Work item:
What you give back from the listing below should be an exact copy of the lines from the one with "Viewport: 1280px width, 800px height." down to the one with "Task: Go to the Power tab", and it should contain no pictures.

Provided material:

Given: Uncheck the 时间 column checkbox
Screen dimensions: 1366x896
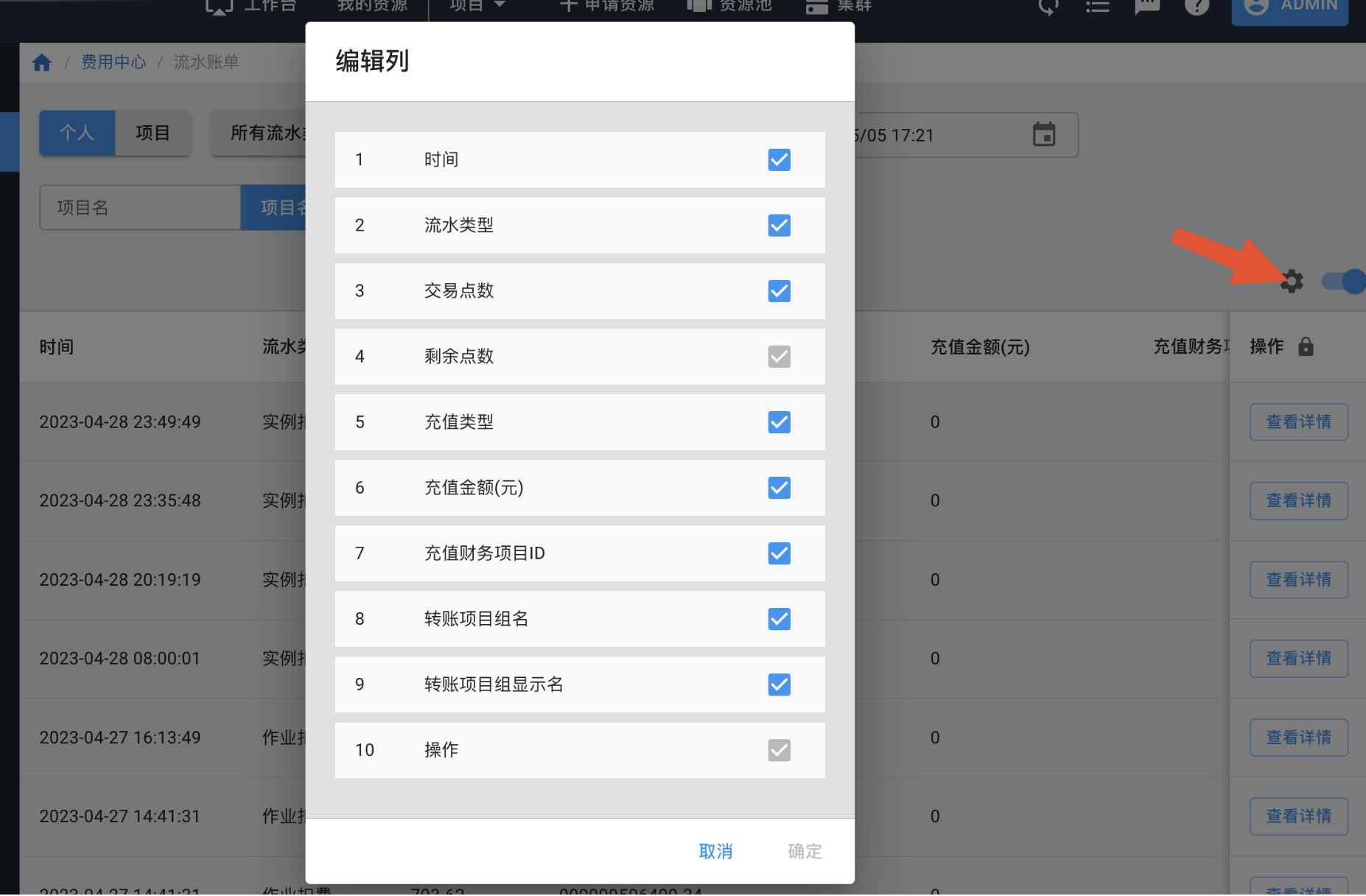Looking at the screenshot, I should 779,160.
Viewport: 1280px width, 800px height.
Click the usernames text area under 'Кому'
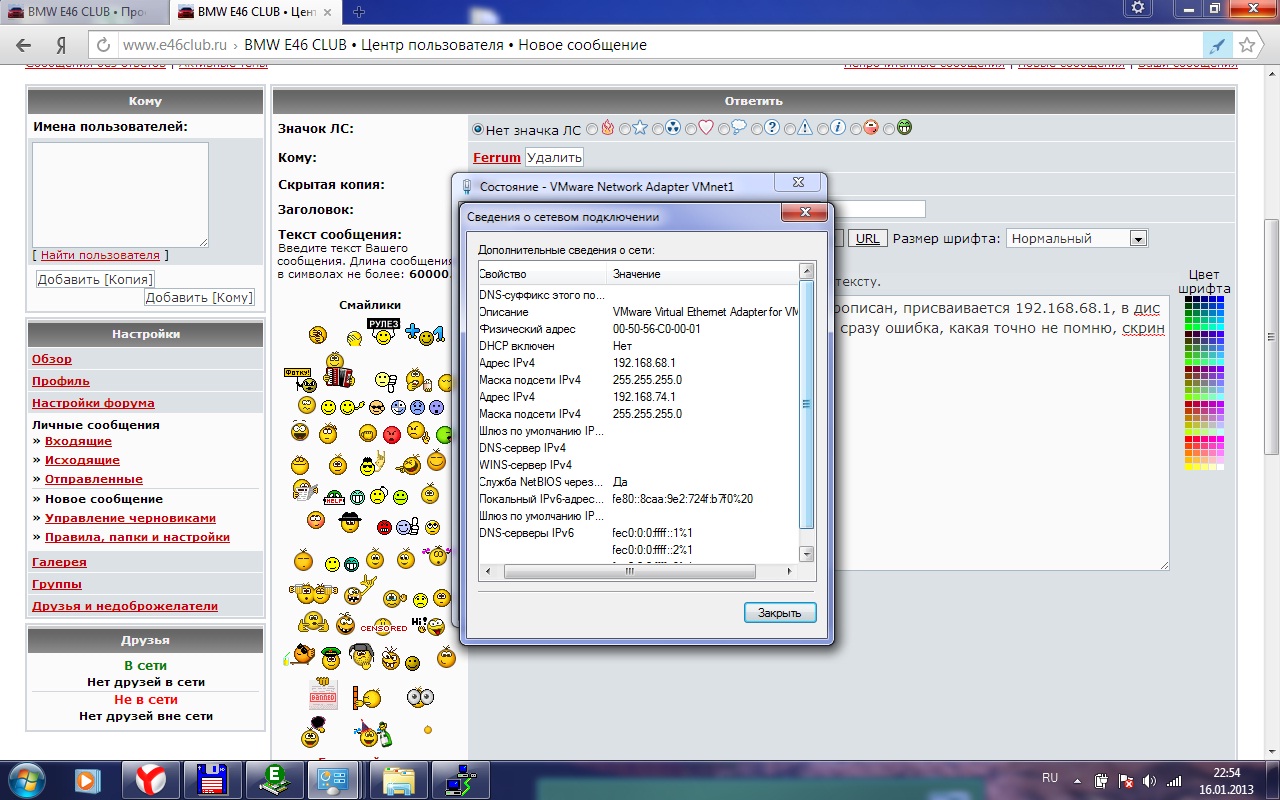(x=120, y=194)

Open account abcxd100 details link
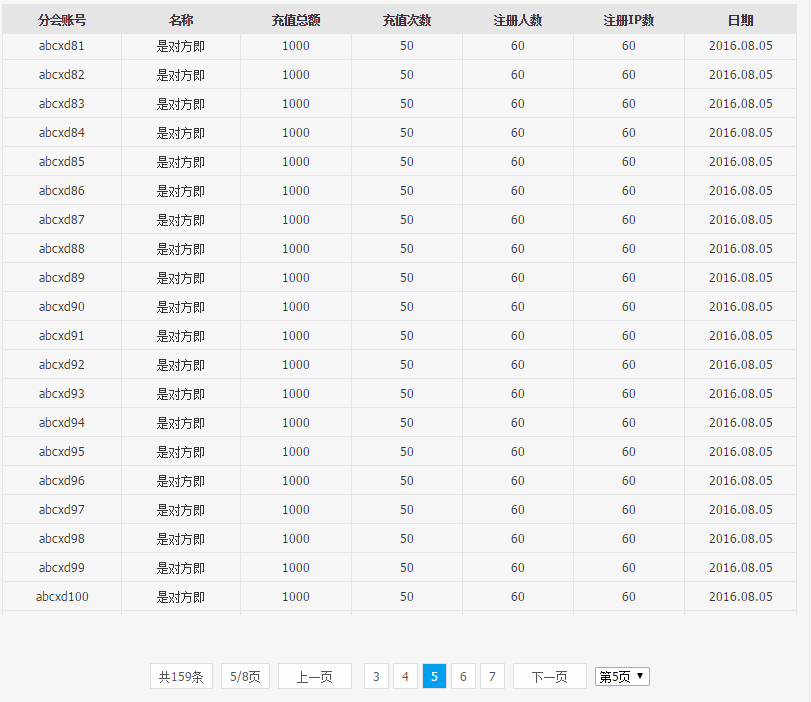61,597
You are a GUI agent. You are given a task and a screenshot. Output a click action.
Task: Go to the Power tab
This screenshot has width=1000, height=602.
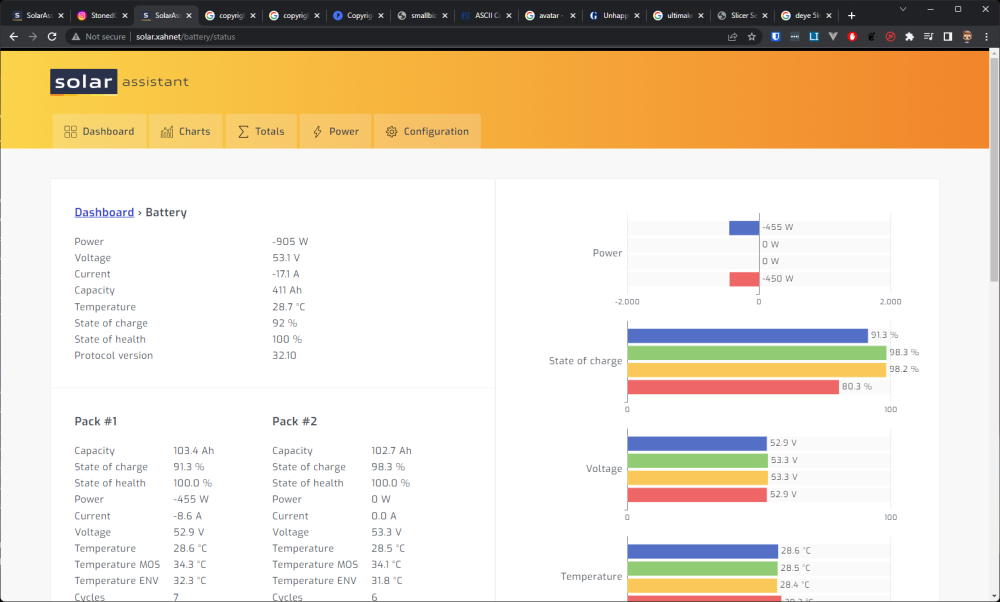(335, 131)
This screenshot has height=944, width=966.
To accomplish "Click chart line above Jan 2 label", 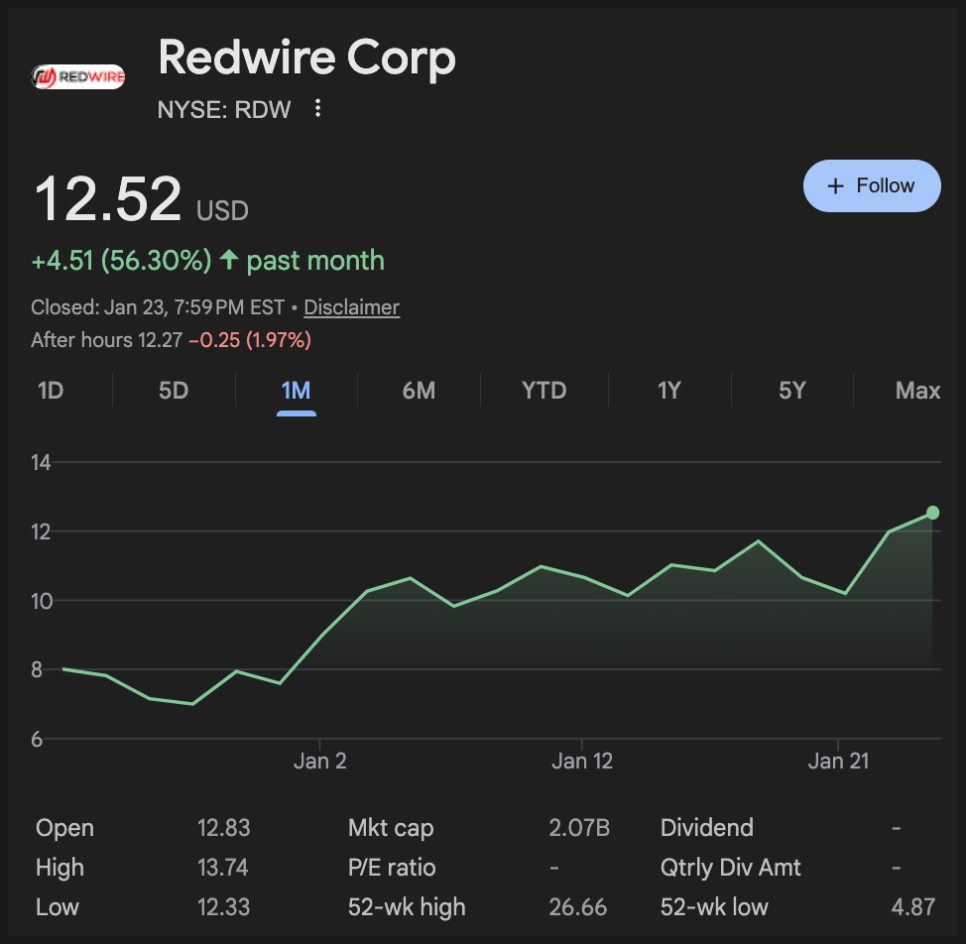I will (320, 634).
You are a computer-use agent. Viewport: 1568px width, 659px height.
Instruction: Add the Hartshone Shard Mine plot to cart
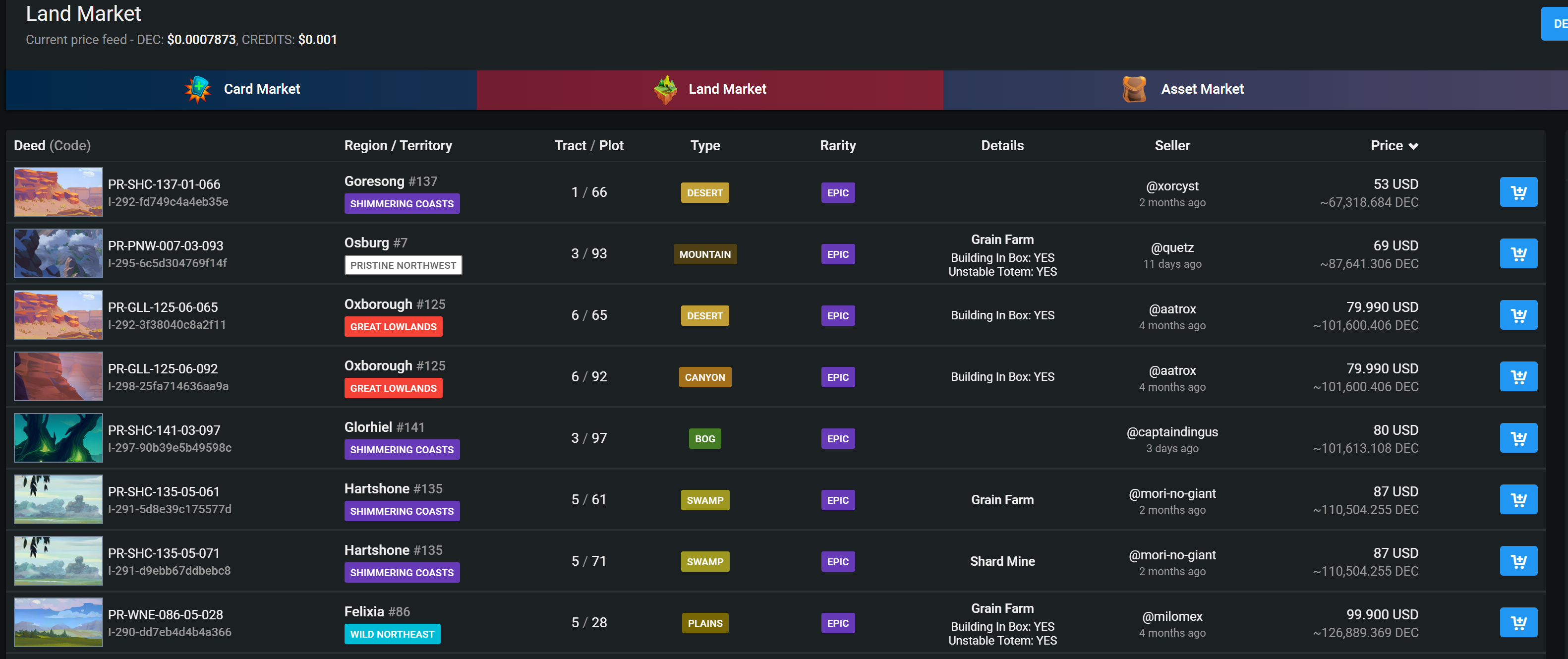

Solution to this exercise:
Viewport: 1280px width, 800px height.
Click the usernames text area under 'Кому'
(x=120, y=194)

Open account abcxd100 details link
61,597
You are a GUI agent. You are given a task and a screenshot. Output a click action.
Task: Go to the Power tab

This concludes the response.